Şimdi önümüzde kendisini dünya hükümeti varsayan ve dünyanın kayıtsız şartsız itaatini talep eden bir devlet anlayışı vücut buluyor
***
Sanki vatandaşları arasındaki bir sorunu çözer gibi davranma gafleti içerisinde
Sanki Türkiye ve Ermenistan, ABD dünya hükümetinin birer vatandaşı gibi..

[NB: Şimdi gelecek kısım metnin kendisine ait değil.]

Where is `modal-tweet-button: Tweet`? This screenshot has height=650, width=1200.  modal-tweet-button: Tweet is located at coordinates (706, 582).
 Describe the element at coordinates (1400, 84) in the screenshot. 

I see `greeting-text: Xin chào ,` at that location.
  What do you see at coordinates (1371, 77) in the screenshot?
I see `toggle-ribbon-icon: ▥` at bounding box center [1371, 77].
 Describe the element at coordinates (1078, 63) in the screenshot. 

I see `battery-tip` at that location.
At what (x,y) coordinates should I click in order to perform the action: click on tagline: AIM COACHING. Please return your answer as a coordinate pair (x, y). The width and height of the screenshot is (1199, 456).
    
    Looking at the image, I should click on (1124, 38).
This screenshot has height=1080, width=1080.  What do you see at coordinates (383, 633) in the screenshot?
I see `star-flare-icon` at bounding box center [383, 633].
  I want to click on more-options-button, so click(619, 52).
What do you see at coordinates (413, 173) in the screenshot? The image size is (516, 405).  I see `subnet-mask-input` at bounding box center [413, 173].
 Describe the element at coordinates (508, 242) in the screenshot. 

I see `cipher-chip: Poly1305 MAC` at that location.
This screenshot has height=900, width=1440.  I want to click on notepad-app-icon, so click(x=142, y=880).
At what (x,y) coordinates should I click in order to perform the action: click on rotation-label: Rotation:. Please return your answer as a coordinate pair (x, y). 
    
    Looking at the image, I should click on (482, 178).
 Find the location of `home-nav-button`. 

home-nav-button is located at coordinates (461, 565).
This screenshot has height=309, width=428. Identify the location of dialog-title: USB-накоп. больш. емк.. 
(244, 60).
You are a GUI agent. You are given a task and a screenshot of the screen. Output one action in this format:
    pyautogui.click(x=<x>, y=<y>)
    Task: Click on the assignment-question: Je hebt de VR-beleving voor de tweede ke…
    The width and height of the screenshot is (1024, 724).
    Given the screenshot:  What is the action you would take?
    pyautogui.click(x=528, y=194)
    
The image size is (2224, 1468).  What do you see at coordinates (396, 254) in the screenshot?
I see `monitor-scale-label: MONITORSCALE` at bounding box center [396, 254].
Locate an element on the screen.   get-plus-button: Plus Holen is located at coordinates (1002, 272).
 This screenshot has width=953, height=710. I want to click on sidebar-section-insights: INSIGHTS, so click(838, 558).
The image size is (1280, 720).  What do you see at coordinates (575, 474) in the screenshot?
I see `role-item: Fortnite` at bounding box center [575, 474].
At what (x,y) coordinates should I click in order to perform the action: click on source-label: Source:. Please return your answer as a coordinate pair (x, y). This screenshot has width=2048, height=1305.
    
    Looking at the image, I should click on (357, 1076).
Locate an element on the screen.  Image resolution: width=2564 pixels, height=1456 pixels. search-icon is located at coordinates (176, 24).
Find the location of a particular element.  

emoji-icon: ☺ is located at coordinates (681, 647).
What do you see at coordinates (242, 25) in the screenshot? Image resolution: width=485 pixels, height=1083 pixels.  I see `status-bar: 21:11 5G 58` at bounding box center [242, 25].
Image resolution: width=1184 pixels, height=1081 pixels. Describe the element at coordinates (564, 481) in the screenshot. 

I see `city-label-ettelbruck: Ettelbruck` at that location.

Sanki vatandaşları arasındaki sorun konusunda hüküm veriyor takıntısı içerisinde.
***
Bugün için; Türkiye ve Erdoğan karşıtı uluslararası güçler keyiften ellerini ovuştursalar
Ama, diğer devletler de ABDnin bu kibirli ve şımarık politikasının zararını kısa sürede göreceklerini de düşünmüyor değiller
Sonuç; ABD bu kibir ve şımarıklığıyla süper güç olma değil, Dünya hükümeti olma hevesinde, fena bir sille yiyecektir?.
Ders-i ibret olmalı!?.
***
GÜNÜN SÖZÜ
Herkes bir yaşam seçer ve seçtiği yaşamın bedelini öder.